At the FDA, the agency has announced plans to enlist a panel of outside experts to help it get deeper into AI’s weeds. The new advisory committee, set to meet for the first time next year, will also focus on digital health, cybersecurity, therapeutic apps, wearable devices, remote patient monitoring programs and virtual reality tools.
The committee won’t be fielding product-specific questions—like the FDA’s separate advisory panels for examining new cancer drugs and medical devices—but it will provide counsel on cross-cutting technical and scientific issues as the agency develops new policies.
Generative AI, with its many potential uses, may further blur the lines of how to classify and clear a machine learning-powered medical product, and concerns about the technology’s accuracy and validity may bring unique risks, as some systems have invented answers with no basis in reality, dubbed hallucinations.
“What I think we’ll see is that a lot of these technologies, where we have a single algorithm that performs a single task, will become redundant,” Kliphuis said. “The virtues of democratizing machine learning may also mean the end of some of these single-algorithm companies.”
“But the other thing is, of course, the downside,” he added. “If hallucinations are a problem, maybe not getting into the generative side of AI is actually more beneficial. … There are all kinds of questions around hallucination that need to be addressed. But within these two extremes? It’s fascinating.”
But what insights could a foundation model trained on the inner workings of cells deliver, compared to those trained on digitized literature and downloaded internet forums?

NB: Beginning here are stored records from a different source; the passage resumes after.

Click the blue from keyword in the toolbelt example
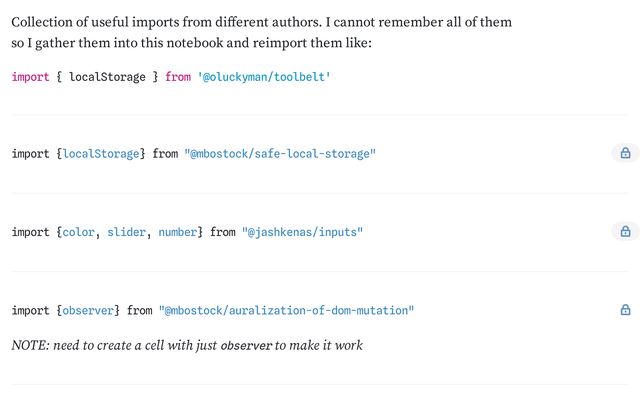The width and height of the screenshot is (640, 400). (x=178, y=76)
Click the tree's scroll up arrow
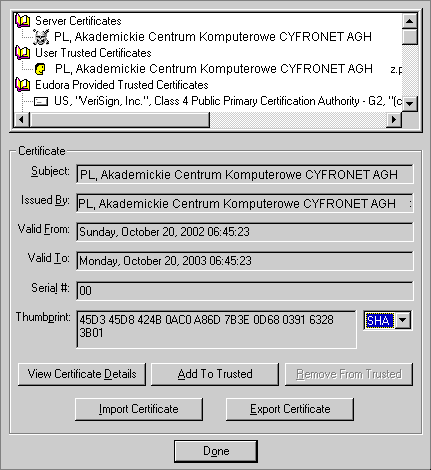The width and height of the screenshot is (431, 470). point(410,21)
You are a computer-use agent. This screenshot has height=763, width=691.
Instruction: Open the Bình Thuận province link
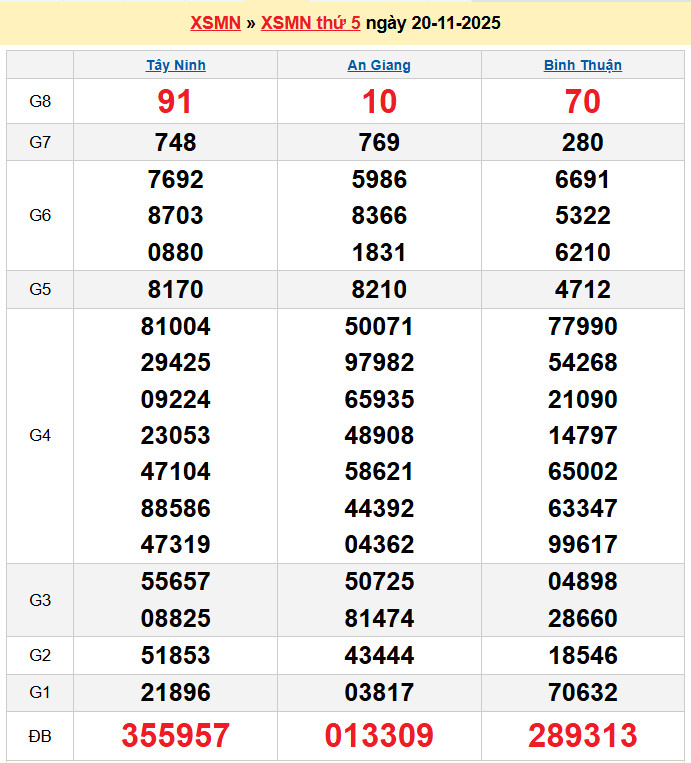[583, 65]
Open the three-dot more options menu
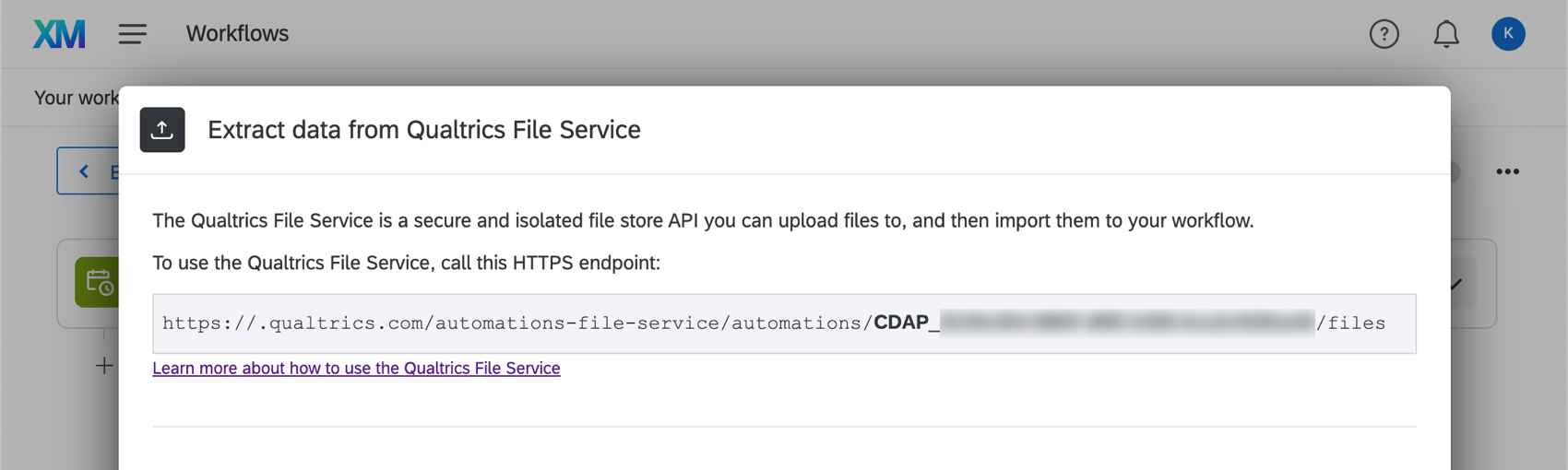 pos(1507,171)
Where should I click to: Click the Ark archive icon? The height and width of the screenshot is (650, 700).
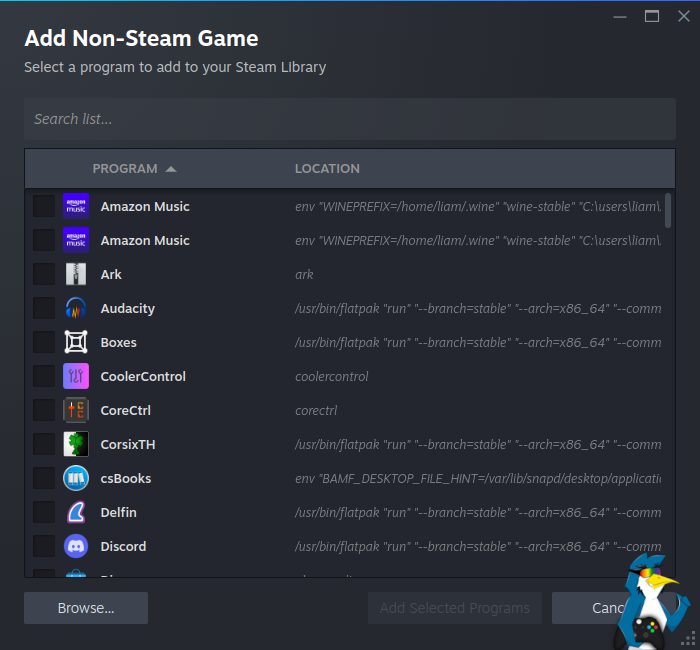(x=76, y=274)
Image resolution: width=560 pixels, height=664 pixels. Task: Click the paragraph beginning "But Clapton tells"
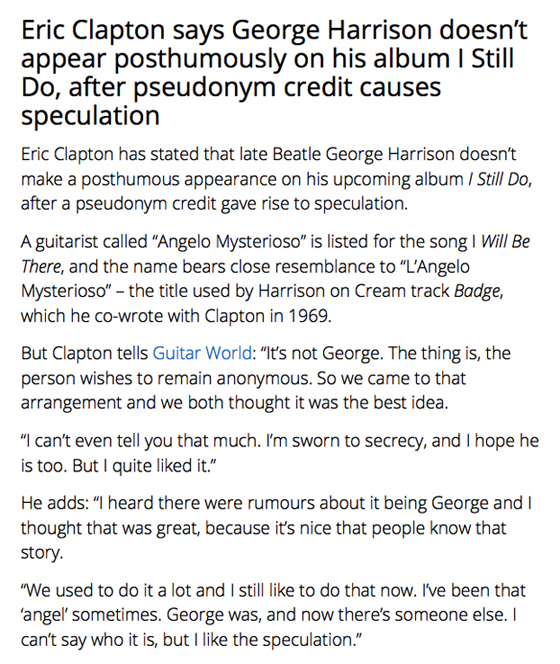click(x=266, y=378)
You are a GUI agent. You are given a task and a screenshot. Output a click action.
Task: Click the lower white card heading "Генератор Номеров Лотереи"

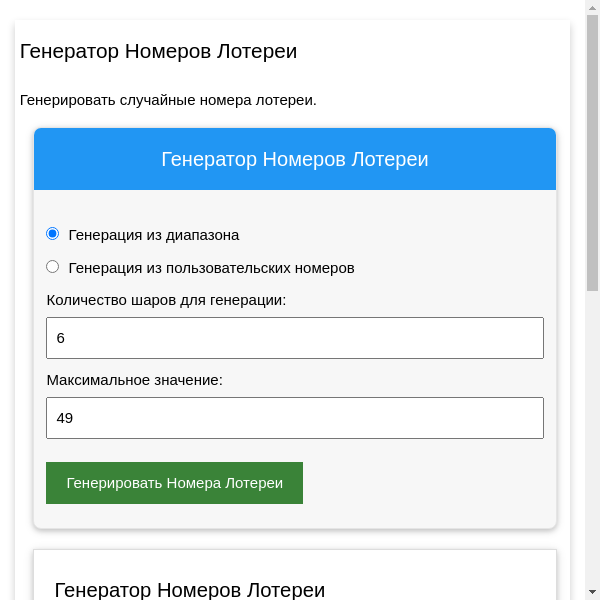189,590
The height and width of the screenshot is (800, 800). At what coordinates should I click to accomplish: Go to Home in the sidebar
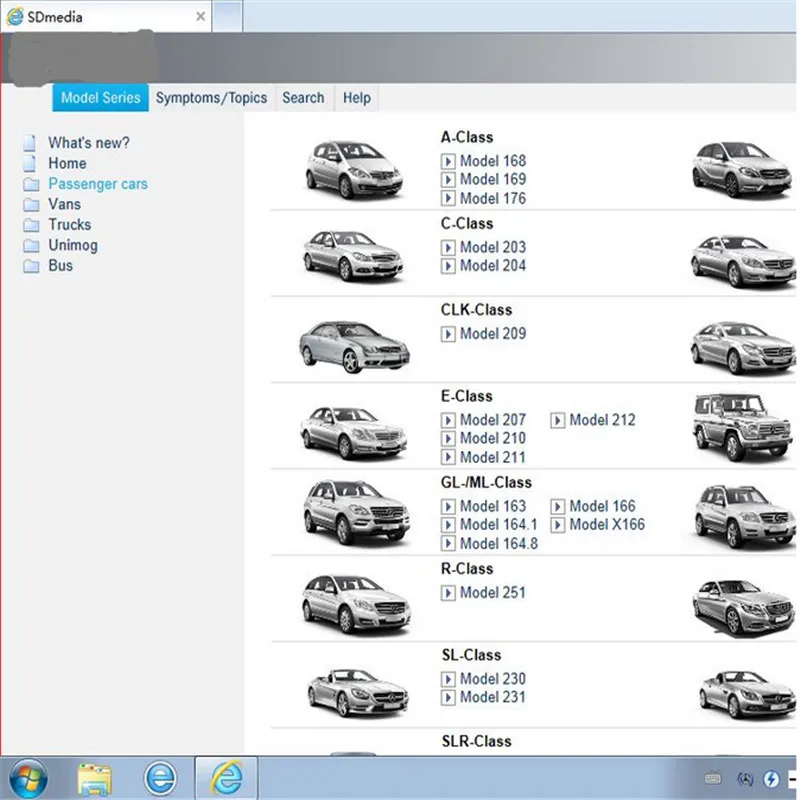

“If you extrapolate that into biology—because the base unit of our written language is the 26 letters in our alphabet, plus some spaces, exclamation points, etc., but in biology it is As, Cs, Ts and Gs—that makes amino acids and then proteins,” Kliphuis said.
“We've seen some of these academic models actually follow the same trend lines that the large language models trained on natural language have followed,” he said. “So, my prediction is that there's going to be an enormous amount of money thrown at this because the biggest challenges are gathering compute and data.”
That may mean that, to start, only the players with the deepest pockets will be able to participate in generative AI development.
“What we're all here for is to help improve the level of care that patients receive,” said Melrose. “The tools that will be used to get there aren't even out today, yet. We're in the first inning of a very long game.”